Porté par son expertise de grand reporter, Raymond Depardon fige d’autres instants, des faits historiques qui dépassent largement le champ sportif. En 1972, lors des Jeux Olympiques de Munich, il est le témoin de la prise d’otage de la délégation israélienne par un commando palestinien. Dans un ultime réflexe, Raymond Depardon capte les derniers instants d'un sportif pris en otage. "Juste avant le départ du bus, un athlète israélien fixe l'objectif, c'est le dernier regard de cet homme avant qu'il ne meure", explique Etienne Bernard, directeur du Frac. 
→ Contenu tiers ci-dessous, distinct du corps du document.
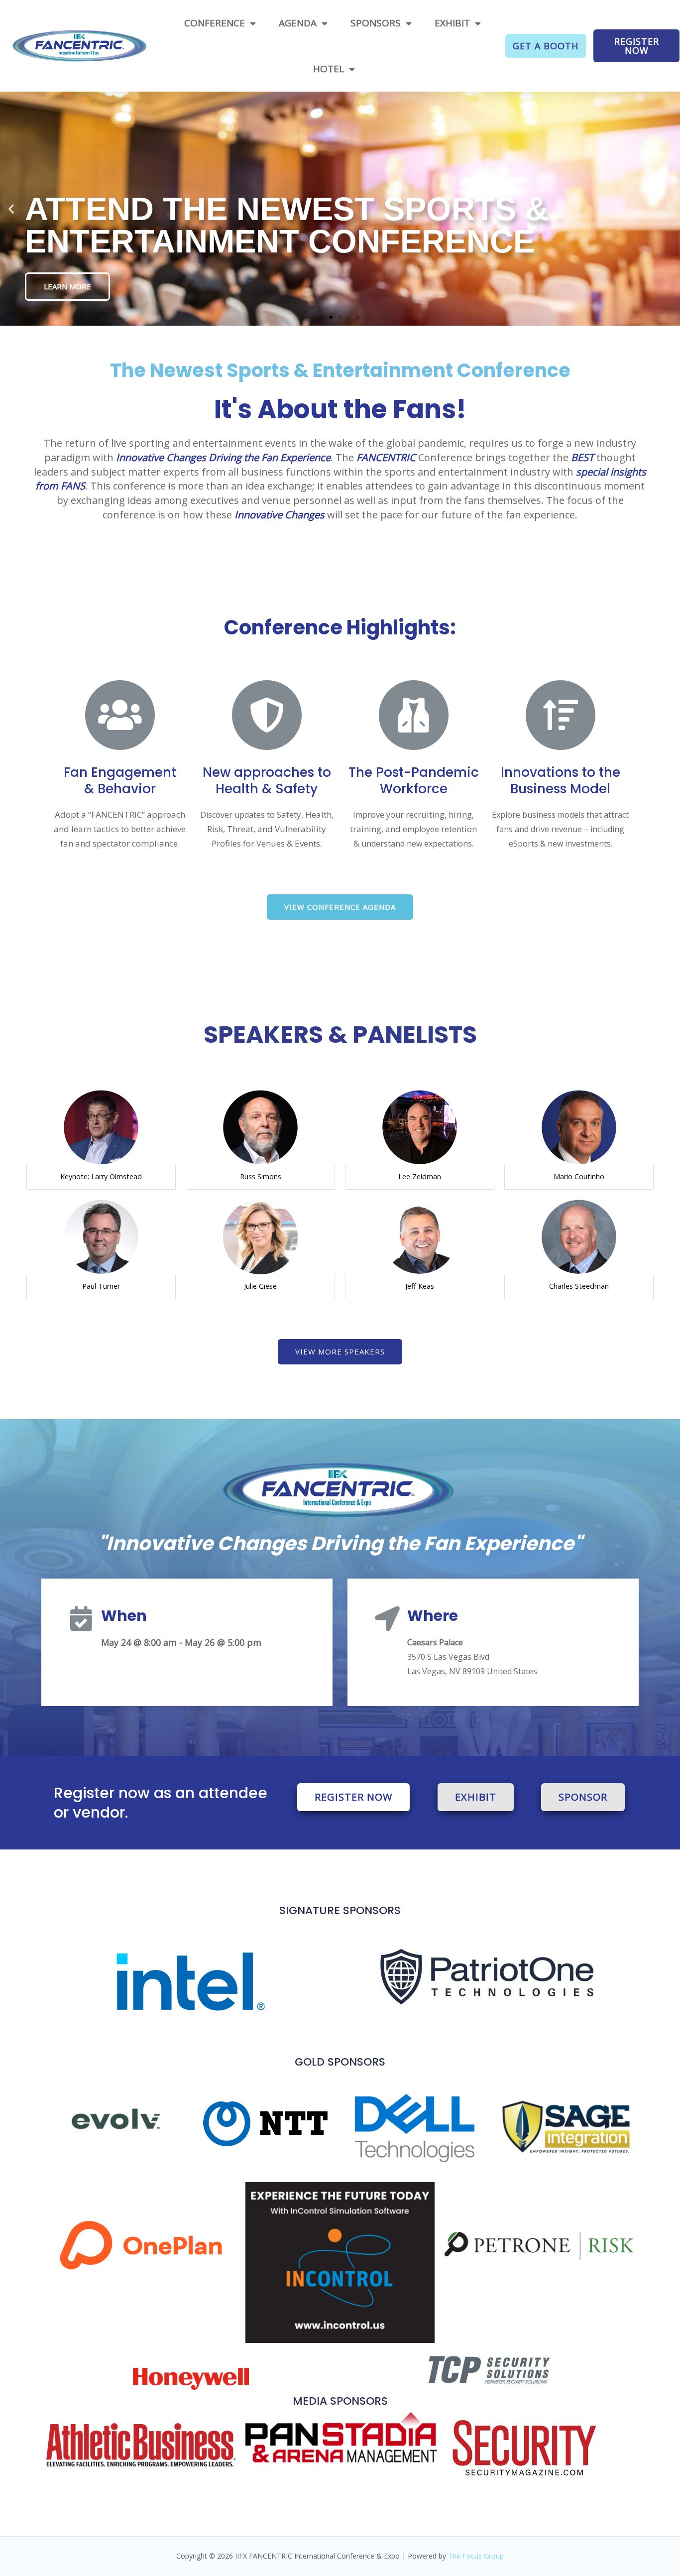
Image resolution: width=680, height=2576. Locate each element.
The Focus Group (476, 2556)
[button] (545, 46)
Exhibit (452, 22)
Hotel (328, 68)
Pensée en six sections correspondant aux six olympiades photographiées par Raymond Depardon, l'exposition dresse en 165 photographies un portrait aussi bien sportif que politique et géopolitique d'un monde en pleine guerre froide.

Depardon et la politique

Car l'histoire et la politique ont toujours été au centre de la démarche du photojournaliste. De Gaulle, Mitterrand, Valéry Giscard d'Estaing, Jacques Chirac, Jean-Marie Le Pen ou encore Martine Aubry et Nicolas Sarkozy, pour lui la photo politique est comme la photo de guerre : un témoin.

dans le cadre de deux expositions
Raymond Depardon invité sur le plateau de F3 Bretagne dans le cadre de deux expositions (France 3 Rennes)
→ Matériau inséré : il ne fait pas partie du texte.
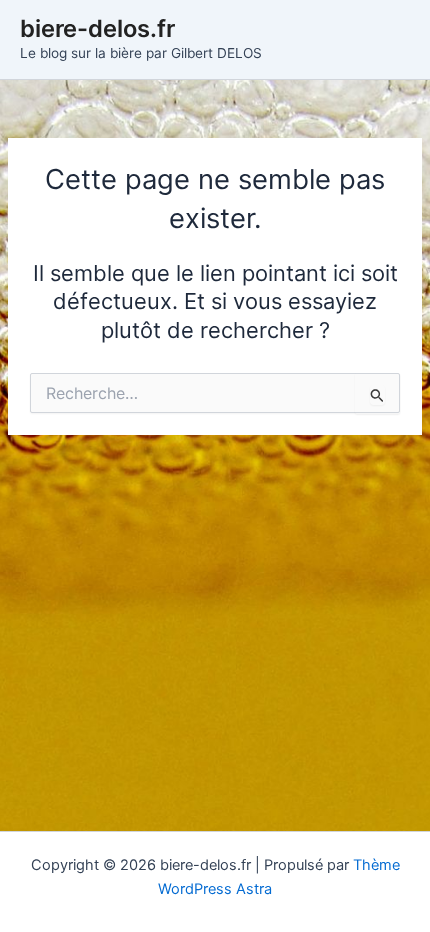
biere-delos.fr (97, 28)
Dans le contexte actuel de montée de l'extrême droite et de dissolution de l'Assemblée nationale par Emmanuel Macron, il regrette de ne pouvoir être ce témoin. "Aujourd'hui je prendrais les visages des hommes politiques, la tension, la colère des gens, il y a des belles choses qui doivent se perdre parce que personne ne tourne", déplore-t-il sur le plateau de France 3 Bretagne.

J'espère qu'il va y avoir un sursaut et que les gens vont s'associer pour éviter le pire

Raymond Depardon

photographe

Raymond Depardon "Les Jeux Olympiques 1964-1980" au FRAC de Bretagne jusqu’au 5 janvier 2025. 

"Son œil dans ma main", Raymond Depardon et Kamel Daoud / Algérie 1961 & 2019 aux Champs libres jusqu'au 5 janvier 2025.